🤖 AI Summary
Current methods for detecting oxidation in frying oil rely on destructive chemical analyses that lack spatial resolution and are unsuitable for real-time applications, while thermal imaging approaches suffer from sensor artifacts and poor generalization. To address these limitations, this work proposes a dual-stream RGB–thermal fusion framework that integrates an adversarial dual-encoder architecture with a FiLM-based fusion mechanism. The model simultaneously performs oil region segmentation, usability classification, and regression of four oxidative indicators in a single forward pass, effectively disentangling sensor-induced artifacts from genuine chemical signals.
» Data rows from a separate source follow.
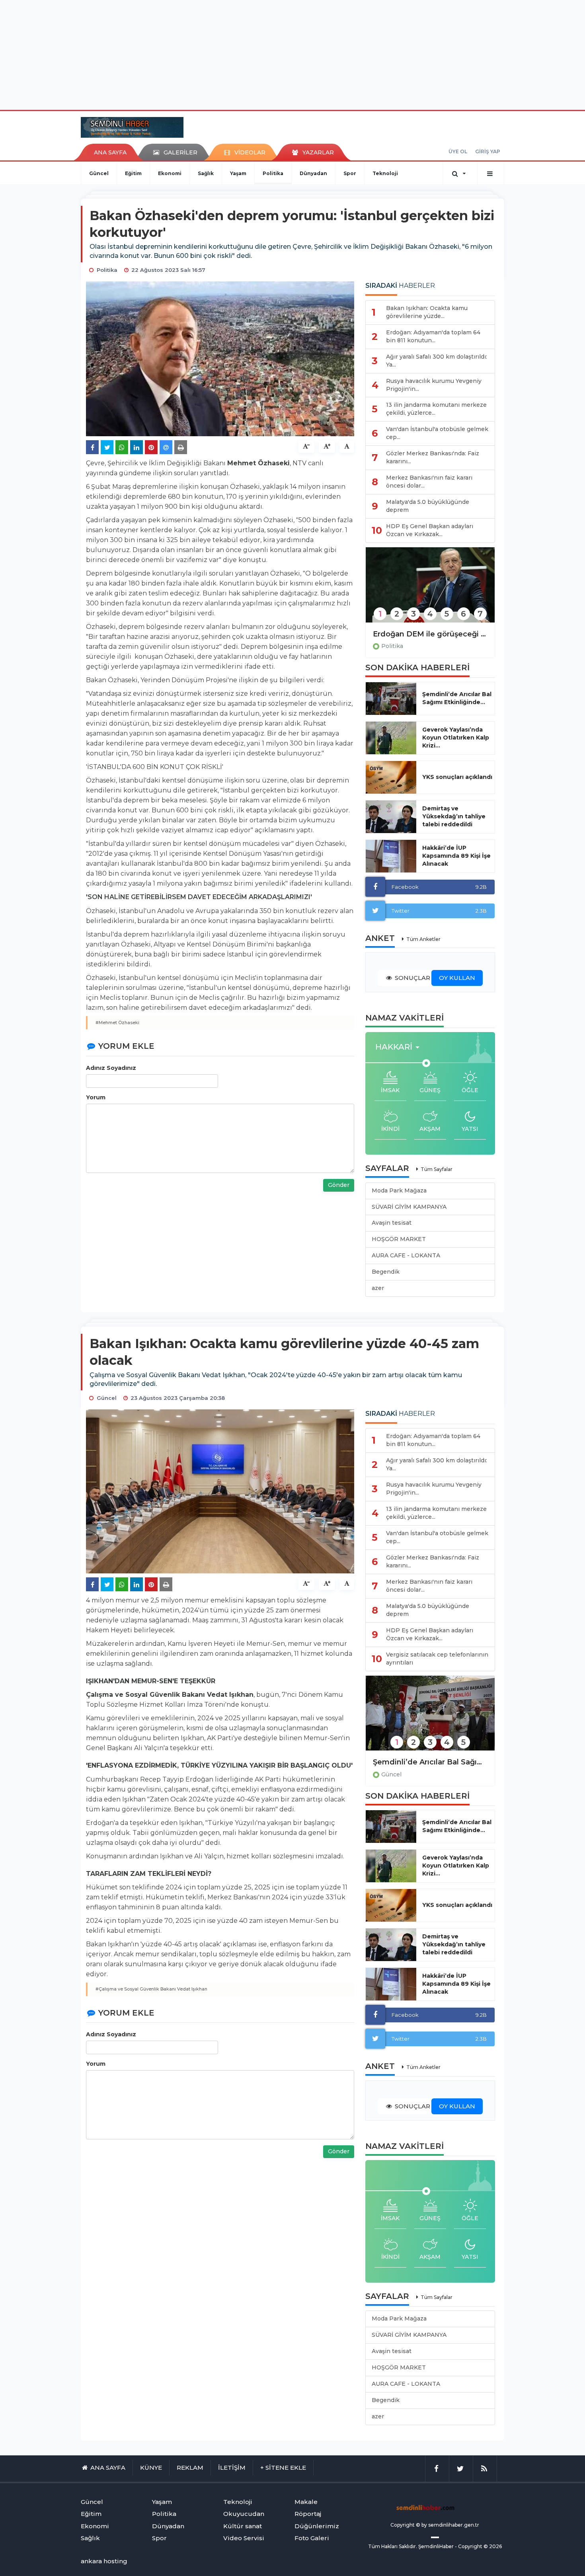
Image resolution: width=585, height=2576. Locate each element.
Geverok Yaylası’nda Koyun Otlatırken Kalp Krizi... (455, 737)
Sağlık (206, 173)
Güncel (99, 173)
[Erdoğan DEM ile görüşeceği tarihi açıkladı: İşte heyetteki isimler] (430, 590)
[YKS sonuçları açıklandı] (391, 777)
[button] (399, 1047)
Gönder (338, 1184)
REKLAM (190, 2467)
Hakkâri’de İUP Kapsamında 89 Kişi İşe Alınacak (456, 855)
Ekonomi (169, 173)
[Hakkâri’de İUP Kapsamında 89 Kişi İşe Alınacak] (391, 856)
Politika (273, 173)
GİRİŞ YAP (487, 151)
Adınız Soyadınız (111, 1067)
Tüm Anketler (423, 939)
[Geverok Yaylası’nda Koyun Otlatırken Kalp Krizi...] (391, 738)
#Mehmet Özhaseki (117, 1022)
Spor (349, 173)
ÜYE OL (457, 151)
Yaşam (238, 173)
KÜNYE (151, 2467)
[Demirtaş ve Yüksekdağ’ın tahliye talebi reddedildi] (391, 816)
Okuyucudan (243, 2513)
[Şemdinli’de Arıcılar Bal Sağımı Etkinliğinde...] (391, 698)
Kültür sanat (242, 2526)
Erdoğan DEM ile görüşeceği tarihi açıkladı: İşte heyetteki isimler (430, 634)
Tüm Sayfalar (436, 1169)
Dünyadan (313, 173)
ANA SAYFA (110, 152)
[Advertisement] (292, 53)
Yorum (95, 1097)
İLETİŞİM (232, 2467)
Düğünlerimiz (316, 2526)
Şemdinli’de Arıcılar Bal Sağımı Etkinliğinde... (456, 698)
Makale (306, 2502)
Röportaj (307, 2513)
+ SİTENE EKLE (283, 2467)
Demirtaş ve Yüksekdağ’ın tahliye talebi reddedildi (454, 816)
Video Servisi (243, 2538)
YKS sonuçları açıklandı (457, 777)
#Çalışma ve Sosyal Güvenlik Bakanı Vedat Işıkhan (151, 1989)
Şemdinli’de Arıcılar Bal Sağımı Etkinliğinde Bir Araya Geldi (430, 1762)
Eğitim (133, 173)
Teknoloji (385, 173)
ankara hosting (104, 2561)
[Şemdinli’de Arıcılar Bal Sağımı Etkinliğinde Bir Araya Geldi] (430, 1718)
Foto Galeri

Built upon the ThermalMiT-B2 backbone, RGB-MAE pretraining, attention mechanisms, and gradient reversal layers, the proposed approach achieves state-of-the-art performance on a dataset of 7,226 frames, yielding a mean Intersection over Union (mIoU) of 98.97%, perfect classification accuracy, and an average regression mean absolute error (MAE) of 2.32—significantly outperforming seven baseline methods.
📝 Abstract
Monitoring frying oil degradation is critical for food safety, yet current practice relies on destructive wet-chemistry assays that provide no spatial information and are unsuitable for real-time use. We identify a fundamental obstacle in thermal-image-based inspection, the camera-fingerprint shortcut, whereby models memorize sensor-specific noise and thermal bias instead of learning oxidation chemistry, collapsing under video-disjoint evaluation. We propose FryNet, a dual-stream RGB-thermal framework that jointly performs oil-region segmentation, serviceability classification, and regression of four chemical oxidation indices (PV, p-AV, Totox, temperature) in a single forward pass. A ThermalMiT-B2 backbone with channel and spatial attention extracts thermal features, while an RGB-MAE Encoder learns chemically grounded representations via masked autoencoding and chemical alignment. Dual-Encoder DANN adversarially regularizes both streams against video identity via Gradient Reversal Layers, and FiLM fusion bridges thermal structure with RGB chemical context. On 7,226 paired frames across 28 frying videos, FryNet achieves 98.97% mIoU, 100% classification accuracy, and 2.32 mean regression MAE, outperforming all seven baselines.